FIMK.eu was founded by Layla Hassan and Zanele Siko, two women who discovered a shared passion for African history, culture, rituals, and the ancestral stories that have been carried through generations by grandmothers and community elders.
Their connection grew from a mutual curiosity about healing traditions and the ways knowledge is passed down through families and communities. Both founders were struck by an important observation: Western psychological therapy often focuses primarily on the mind, while paying far less attention to the body and the ancestral stories that live within it. Many cultures understand that experiences, memories, and even trauma can be carried through generations and stored not only in the mind, but also in the body and in collective memory.
FIMK was born from the desire to reconnect with these deeper layers of knowledge.
Layla Hassan
Layla Hassan is currently training as a systemic constellations practitioner. Her work is strongly influenced by systemic thinking and the understanding that individuals are always part of larger systems — family, culture, history, and community.
Layla lived for several years in the Middle East and later built a professional career in the Netherlands as an archivist and information specialist. Her work with archives and knowledge systems strengthened her appreciation for the preservation of stories, histories, and cultural memory. At the same time, she carried a personal dream: to reconnect with African traditions of storytelling, ritual, philosophy, music, dance, and nature-based knowledge that have long been used as forms of healing and community connection.
Zanele Siko
Zanele Siko brings a powerful artistic and therapeutic dimension to FIMK. She trained in Theatre and Performance at the University of Cape Town and graduated with distinction in Community Theatre. Her academic and professional path continued with an Honours degree in Applied Theatre and Drama Therapy and a Master’s degree in Drama Therapy from the University of the Witwatersrand.
Her work sits at the intersection of performance, psychology, and community healing. Zanele has worked as a facilitator at the Zakheni Arts Therapy Foundation, supporting township school programmes through arts-based therapeutic practices. She also coordinated the Resident for Resident Theatre Festival at the University of Cape Town, creating platforms for emerging artists and community storytelling.
During the COVID-19 pandemic, she worked with the DG Murray Trust as a Psychological First Aid facilitator, supporting vulnerable and underprivileged communities during a time of crisis.

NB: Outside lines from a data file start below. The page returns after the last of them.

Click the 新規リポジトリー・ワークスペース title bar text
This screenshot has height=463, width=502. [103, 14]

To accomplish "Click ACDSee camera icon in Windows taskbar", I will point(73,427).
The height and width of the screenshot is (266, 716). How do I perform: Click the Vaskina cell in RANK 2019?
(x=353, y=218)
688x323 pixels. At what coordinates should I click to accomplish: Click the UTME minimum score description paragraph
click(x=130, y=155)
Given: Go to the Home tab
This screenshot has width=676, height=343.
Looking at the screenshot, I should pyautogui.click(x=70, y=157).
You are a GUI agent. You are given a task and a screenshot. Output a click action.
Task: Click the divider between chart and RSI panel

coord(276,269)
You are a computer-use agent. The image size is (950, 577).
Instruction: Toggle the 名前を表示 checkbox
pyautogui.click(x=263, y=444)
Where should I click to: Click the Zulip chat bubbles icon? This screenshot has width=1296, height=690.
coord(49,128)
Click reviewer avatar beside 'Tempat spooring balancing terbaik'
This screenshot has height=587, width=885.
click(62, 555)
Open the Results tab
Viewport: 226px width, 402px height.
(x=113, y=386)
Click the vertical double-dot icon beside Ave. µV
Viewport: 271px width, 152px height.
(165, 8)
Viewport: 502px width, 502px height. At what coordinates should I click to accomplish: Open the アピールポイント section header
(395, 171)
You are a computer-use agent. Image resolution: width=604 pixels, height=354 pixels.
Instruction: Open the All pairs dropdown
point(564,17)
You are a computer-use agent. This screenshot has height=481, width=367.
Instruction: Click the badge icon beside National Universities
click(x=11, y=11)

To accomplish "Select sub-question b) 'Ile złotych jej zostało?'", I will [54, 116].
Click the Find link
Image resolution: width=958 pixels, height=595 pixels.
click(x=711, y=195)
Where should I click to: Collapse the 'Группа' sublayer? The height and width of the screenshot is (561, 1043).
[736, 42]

Through theatre, storytelling, and embodied practices, Zanele explores how creativity can help individuals and communities process experiences, reconnect with their identity, and access deeper forms of healing.
Together
Together, Layla and Zanele combine cultural knowledge, systemic thinking, storytelling, theatre, and embodied practices to create spaces where people can reconnect with heritage, identity, and personal healing.